How to Mitigate Insider Threat Without Disrupting Business
Mitigating insider threat has emerged as one of the most serious IT security challenges. Many organizations still debate about how best to secure their IT infrastructure from the inside, and to address the problem without alienating employees and IT administrators. Using a process-based system, Knowledge Center contributor Jeff Nielsen explains how an organization can follow an airtight set of security processes that does not disrupt workflow or alienate IT administrators.One of the most fundamental methods of controlling insider threat in a company is to manage and monitor both user and privileged access to critical systems and data. Very commonly, companies rely on the trust-based approach to "manage" access control. Simply trusting IT administrators with virtual "keys to the kingdom" may be appropriate in some cases, but for the most part, it is an extremely dangerous proposition that could have disastrous consequences. Admittedly, a trust-based system-essentially assuming that an IT administrator will behave properly with access to sensitive company data-is actually adequate in most cases. Most IT administrators are not interested in stealing, abusing or manipulating data in their organization. However, all it takes is one frustrated IT administrator to expose employee and customer data, thereby compromising a company's customers, reputation and revenue.

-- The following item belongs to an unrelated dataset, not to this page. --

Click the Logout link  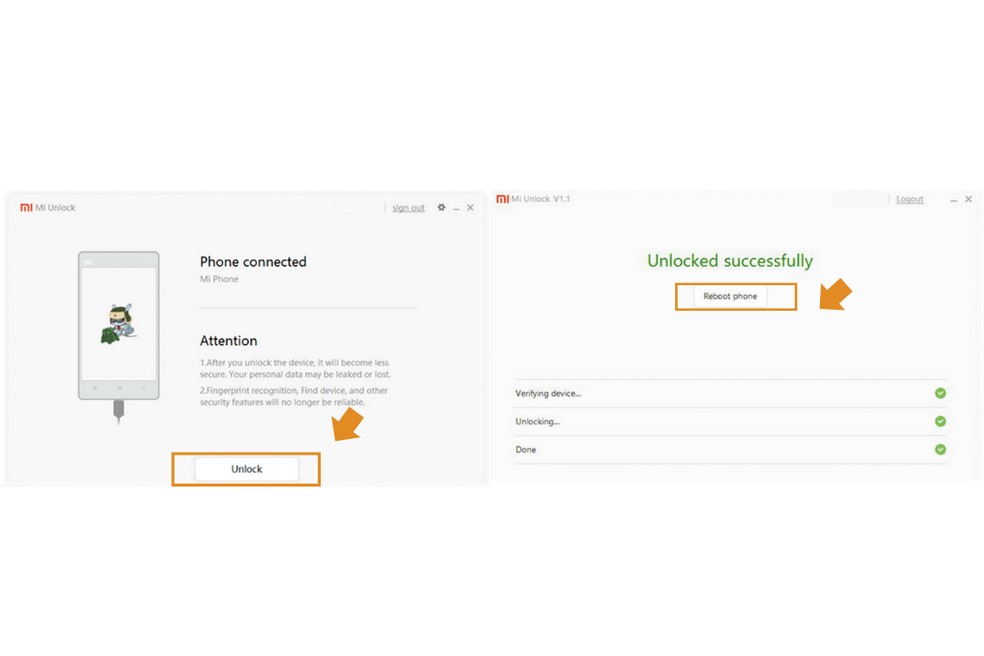910,199
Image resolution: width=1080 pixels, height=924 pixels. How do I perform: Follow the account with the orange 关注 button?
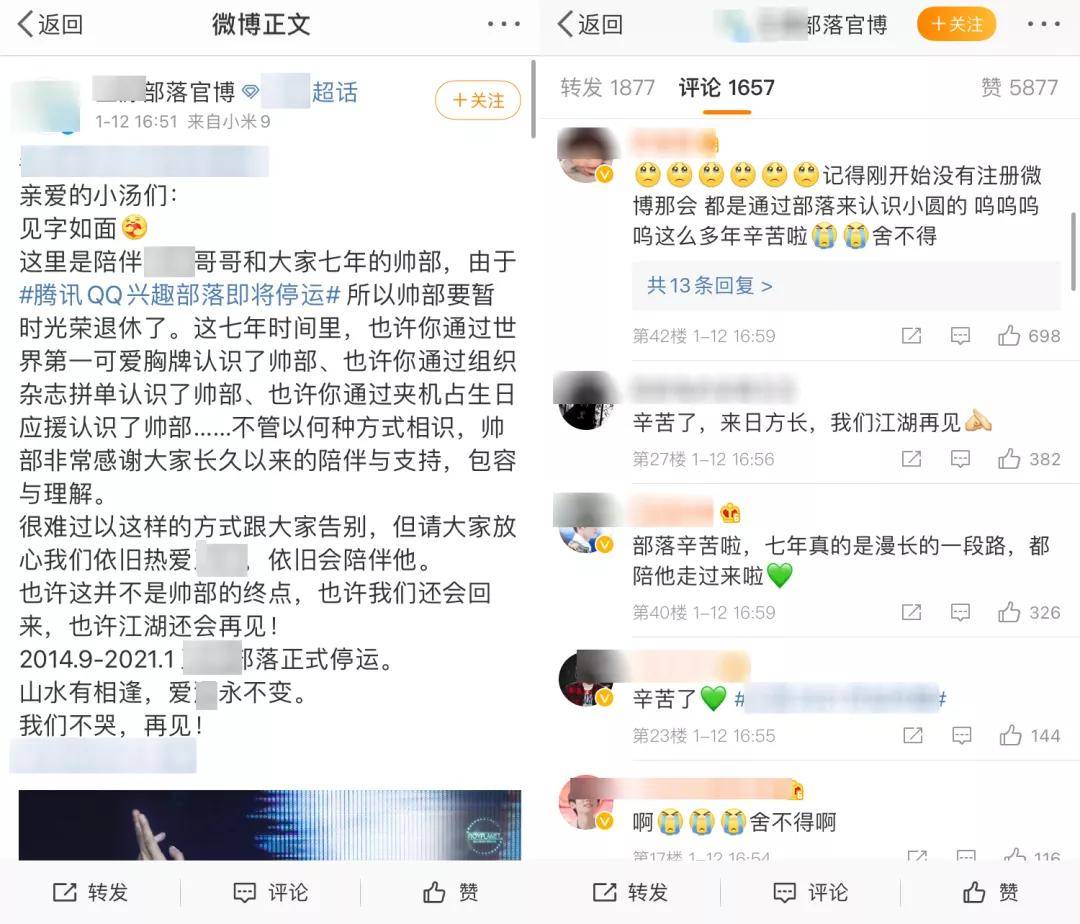956,24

Perhaps the most obvious example of the failings of the trust-based system was the recent lockdown of San Francisco's computer network by a network administrator. Unhappy over the way his office was being run, he set all the administrative passwords on the network devices to passwords only known to him. He used the justification that he required exclusive access to the systems to ensure that they were running properly. When he refused to divulge the passwords, he was arrested. Still, no one could access the administrative accounts of the network devices.